Accepts a JSON body and returns a JSON response containing base64-encoded WAV audio. For text longer than 2,000 characters, the request is automatically processed asynchronously — you will receive a 202 response with a job_id instead. See the Async Jobs reference for polling.

Authentication

Pass your API key in the xi-api-key header. See Authentication.

Path parameters

Parameter	Type	Description
`voice_id`	string	The voice to use for synthesis. Currently `sauti-swahili-v1`. See Voices for available voices.

Request body

Field	Type	Required	Description
`text`	string	Yes	The Swahili text to synthesise. Maximum 5,000 characters. Texts over 2,000 characters are processed asynchronously.
`voice_settings`	object	No	Optional synthesis parameters. Contains `speaking_rate` (default 1.0), `noise_scale` (default 0.667), and `noise_scale_duration` (default 0.8).

Response

On success, short texts return HTTP 200 with a JSON body containing the audio. Long texts (>2,000 chars) return HTTP 202 with a job_id for polling.

200 Response schema

Field	Type	Description
`audio_base64`	string	Base64-encoded WAV audio data
`content_type`	string	Always `audio/wav`
`duration_seconds`	number	Duration of the generated audio in seconds
`characters_synthesized`	integer	Number of characters that were synthesised
`voice_id`	string	The voice used for synthesis

json

{
  "audio_base64": "UklGRi4A...",
  "content_type": "audio/wav",
  "duration_seconds": 1.84,
  "characters_synthesized": 42,
  "voice_id": "sauti-swahili-v1"
}

Example request

bash

curl -X POST https://sauti.finiflowlabs.com/v1/text-to-speech/sauti-swahili-v1 \
  -H "xi-api-key: YOUR_KEY" \
  -H "Content-Type: application/json" \
  -d '{
    "text": "Habari za asubuhi. Unafanya kazi vizuri.",
    "voice_settings": {
      "speaking_rate": 1.0,
      "noise_scale": 0.667,
      "noise_scale_duration": 0.8
    }
  }'

python

import requests
import base64

response = requests.post(
    "https://sauti.finiflowlabs.com/v1/text-to-speech/sauti-swahili-v1",
    headers={"xi-api-key": "YOUR_KEY"},
    json={
        "text": "Karibu sana.",
        "voice_settings": {
            "speaking_rate": 1.0,
            "noise_scale": 0.667,
            "noise_scale_duration": 0.8,
        },
    },
)
response.raise_for_status()

data = response.json()
audio_bytes = base64.b64decode(data["audio_base64"])

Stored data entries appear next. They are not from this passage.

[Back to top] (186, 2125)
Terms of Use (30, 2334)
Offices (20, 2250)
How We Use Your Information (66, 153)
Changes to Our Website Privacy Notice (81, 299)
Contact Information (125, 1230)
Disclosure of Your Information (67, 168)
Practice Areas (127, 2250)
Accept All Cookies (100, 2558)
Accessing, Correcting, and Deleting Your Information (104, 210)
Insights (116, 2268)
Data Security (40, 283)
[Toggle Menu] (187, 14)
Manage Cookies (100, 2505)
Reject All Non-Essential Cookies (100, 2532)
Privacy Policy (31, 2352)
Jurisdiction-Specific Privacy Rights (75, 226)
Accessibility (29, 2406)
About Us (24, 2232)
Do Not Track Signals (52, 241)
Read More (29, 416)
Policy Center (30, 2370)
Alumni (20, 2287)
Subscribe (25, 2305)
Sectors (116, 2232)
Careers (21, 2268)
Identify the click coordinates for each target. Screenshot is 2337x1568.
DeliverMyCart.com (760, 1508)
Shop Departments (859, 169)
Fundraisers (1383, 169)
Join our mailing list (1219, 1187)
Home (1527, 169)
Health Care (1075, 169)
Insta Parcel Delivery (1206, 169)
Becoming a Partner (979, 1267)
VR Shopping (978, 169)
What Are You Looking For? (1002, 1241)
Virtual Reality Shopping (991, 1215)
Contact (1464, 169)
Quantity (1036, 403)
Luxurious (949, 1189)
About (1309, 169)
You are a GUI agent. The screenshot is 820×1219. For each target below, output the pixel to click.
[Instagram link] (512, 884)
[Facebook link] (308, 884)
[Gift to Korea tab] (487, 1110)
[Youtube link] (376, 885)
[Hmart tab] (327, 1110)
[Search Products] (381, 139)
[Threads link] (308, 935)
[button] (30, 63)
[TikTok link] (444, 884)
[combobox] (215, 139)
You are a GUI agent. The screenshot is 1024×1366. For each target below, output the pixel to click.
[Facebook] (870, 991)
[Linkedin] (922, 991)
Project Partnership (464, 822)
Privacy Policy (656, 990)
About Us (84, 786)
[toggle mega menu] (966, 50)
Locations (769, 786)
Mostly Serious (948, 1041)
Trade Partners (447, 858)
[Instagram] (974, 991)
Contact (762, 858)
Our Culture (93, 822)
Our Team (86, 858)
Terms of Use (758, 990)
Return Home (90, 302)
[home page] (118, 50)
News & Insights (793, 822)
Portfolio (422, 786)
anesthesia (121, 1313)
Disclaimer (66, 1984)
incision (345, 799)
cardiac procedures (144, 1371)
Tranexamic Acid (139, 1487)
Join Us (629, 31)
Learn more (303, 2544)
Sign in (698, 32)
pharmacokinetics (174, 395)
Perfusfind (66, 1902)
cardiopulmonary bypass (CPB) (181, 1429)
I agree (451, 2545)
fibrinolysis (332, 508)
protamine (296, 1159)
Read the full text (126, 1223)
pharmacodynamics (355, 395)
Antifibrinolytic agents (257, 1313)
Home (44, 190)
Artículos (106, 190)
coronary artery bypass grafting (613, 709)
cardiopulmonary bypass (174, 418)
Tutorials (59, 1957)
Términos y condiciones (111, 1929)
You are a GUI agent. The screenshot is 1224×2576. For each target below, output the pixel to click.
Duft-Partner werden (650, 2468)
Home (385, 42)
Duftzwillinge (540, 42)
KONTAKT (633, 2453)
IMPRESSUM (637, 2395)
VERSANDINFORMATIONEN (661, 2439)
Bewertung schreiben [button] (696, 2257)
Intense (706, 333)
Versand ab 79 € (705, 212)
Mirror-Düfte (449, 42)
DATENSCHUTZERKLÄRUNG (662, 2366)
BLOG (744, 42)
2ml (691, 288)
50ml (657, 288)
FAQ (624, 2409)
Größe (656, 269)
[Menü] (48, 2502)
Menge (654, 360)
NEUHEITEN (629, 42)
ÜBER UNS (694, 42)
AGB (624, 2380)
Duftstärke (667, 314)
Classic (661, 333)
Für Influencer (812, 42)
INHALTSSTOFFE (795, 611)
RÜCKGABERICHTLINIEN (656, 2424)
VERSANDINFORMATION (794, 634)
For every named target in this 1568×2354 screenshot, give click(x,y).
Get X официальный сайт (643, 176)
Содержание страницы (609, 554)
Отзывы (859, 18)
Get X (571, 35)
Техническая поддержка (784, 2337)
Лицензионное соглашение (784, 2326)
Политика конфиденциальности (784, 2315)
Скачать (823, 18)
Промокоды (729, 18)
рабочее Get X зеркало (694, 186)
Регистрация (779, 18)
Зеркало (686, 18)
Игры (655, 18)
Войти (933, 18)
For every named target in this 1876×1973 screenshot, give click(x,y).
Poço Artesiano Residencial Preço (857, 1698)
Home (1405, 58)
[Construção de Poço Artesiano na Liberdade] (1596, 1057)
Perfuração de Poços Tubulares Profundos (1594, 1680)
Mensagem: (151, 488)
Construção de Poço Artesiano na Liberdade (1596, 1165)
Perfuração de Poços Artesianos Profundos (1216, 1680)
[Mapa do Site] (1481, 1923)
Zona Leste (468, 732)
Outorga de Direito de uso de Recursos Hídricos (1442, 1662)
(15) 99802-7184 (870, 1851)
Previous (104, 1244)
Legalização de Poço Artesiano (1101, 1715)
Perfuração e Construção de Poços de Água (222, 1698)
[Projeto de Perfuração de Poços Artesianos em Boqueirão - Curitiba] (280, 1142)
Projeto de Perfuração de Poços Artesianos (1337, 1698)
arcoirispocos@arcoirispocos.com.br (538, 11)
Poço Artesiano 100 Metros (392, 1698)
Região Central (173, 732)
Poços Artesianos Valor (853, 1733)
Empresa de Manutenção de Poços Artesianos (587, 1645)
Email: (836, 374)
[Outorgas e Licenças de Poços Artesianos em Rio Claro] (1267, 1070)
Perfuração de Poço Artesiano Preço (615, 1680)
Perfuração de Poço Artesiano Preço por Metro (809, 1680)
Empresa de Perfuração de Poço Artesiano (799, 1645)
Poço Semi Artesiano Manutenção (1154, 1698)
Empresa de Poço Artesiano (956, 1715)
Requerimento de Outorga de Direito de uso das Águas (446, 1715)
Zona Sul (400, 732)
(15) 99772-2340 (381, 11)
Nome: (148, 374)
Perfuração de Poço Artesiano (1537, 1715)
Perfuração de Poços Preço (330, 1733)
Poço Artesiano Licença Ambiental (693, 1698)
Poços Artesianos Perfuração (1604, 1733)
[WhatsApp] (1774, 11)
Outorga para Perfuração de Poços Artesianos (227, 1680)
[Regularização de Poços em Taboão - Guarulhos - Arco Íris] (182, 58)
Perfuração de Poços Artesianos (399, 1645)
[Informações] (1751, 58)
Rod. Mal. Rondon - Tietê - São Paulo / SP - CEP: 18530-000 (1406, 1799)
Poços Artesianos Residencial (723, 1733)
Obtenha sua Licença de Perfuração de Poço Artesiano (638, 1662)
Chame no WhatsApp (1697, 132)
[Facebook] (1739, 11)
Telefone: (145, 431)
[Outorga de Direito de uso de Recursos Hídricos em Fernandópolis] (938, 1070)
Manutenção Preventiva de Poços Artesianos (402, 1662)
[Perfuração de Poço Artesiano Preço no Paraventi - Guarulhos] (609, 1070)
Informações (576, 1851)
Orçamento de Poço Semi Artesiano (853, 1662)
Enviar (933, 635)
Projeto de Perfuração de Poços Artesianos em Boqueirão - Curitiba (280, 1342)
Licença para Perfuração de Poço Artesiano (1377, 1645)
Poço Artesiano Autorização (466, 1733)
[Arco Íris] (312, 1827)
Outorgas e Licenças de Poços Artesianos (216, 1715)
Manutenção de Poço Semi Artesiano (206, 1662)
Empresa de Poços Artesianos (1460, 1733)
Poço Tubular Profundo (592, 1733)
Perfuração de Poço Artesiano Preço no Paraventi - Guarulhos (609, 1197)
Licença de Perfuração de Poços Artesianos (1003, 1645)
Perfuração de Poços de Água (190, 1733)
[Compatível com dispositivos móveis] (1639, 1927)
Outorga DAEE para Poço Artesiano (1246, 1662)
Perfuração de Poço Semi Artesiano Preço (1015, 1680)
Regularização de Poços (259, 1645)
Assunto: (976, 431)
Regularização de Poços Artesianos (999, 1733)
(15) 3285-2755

with open("output.wav", "wb") as f:
    f.write(audio_bytes)

print(f"Saved {data['duration_seconds']}s of audio")

Model details

Architecture: VITS (Variational Inference with adversarial learning for end-to-end Text-to-Speech) with full fine-tuning.
Training data: Google WAXAL swa_tts — 1,387 training utterances (1,778 total across splits), recorded by native Kiswahili speakers.
Output sample rate: 16kHz mono WAV.
Latency: under 500ms for inputs up to 200 characters on standard infrastructure. Longer texts scale linearly.
Naturalness benchmark: improved MOS (Mean Opinion Score) over multilingual baselines on Swahili test sentences.

Error responses

Validation failures return 422. See the full Error Reference.

json

{
  "type": "https://sauti.finiflowlabs.com/errors/unprocessable_content",
  "title": "Unprocessable Content",
  "status": 422,
  "detail": "Field 'text' exceeds the maximum length of 5000 characters."
}